> _Task to carry out_: Return all of the data below verbatim and exclude every picture.

(Beginning of Data to use)

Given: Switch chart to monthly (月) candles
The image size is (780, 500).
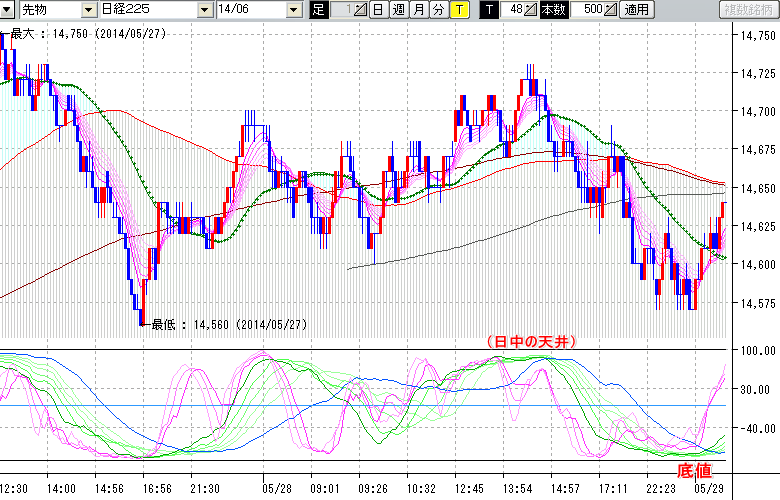Looking at the screenshot, I should tap(417, 10).
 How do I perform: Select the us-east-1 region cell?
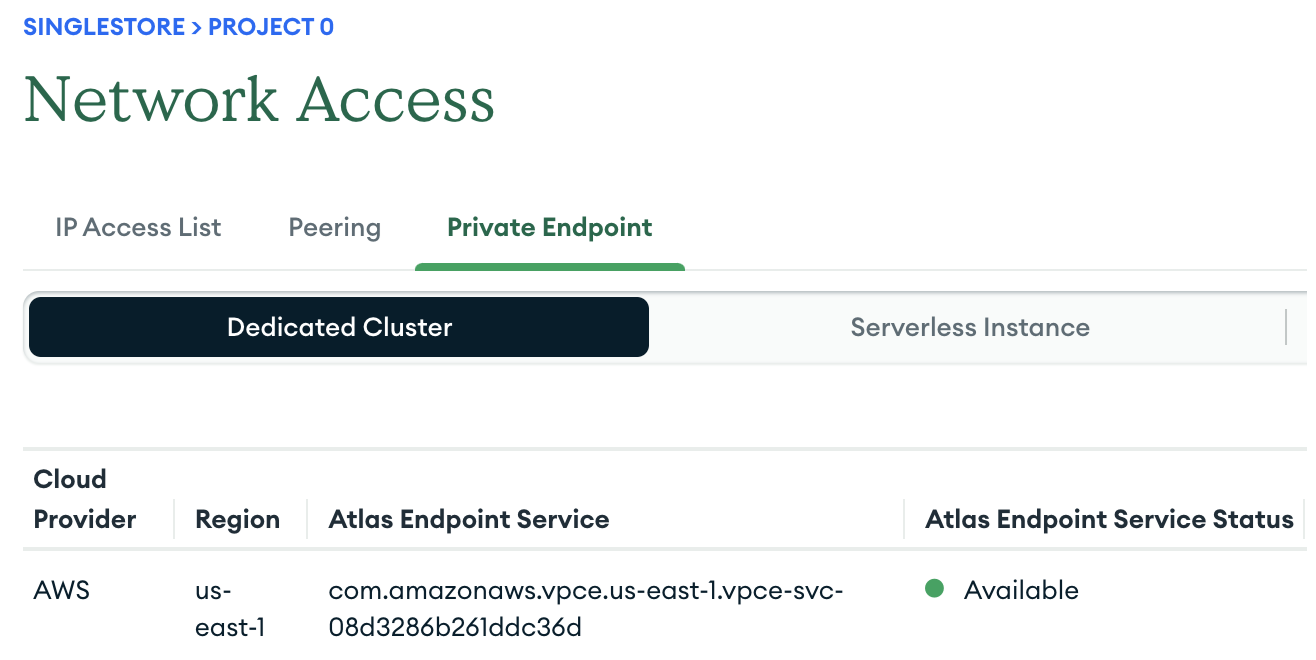[230, 609]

(End of Data to use)

> _Written answer_:
Given: Switch chart to monthly (月) candles
The image size is (780, 500).
Looking at the screenshot, I should tap(417, 10).
 How do I perform: Select the us-east-1 region cell?
[230, 609]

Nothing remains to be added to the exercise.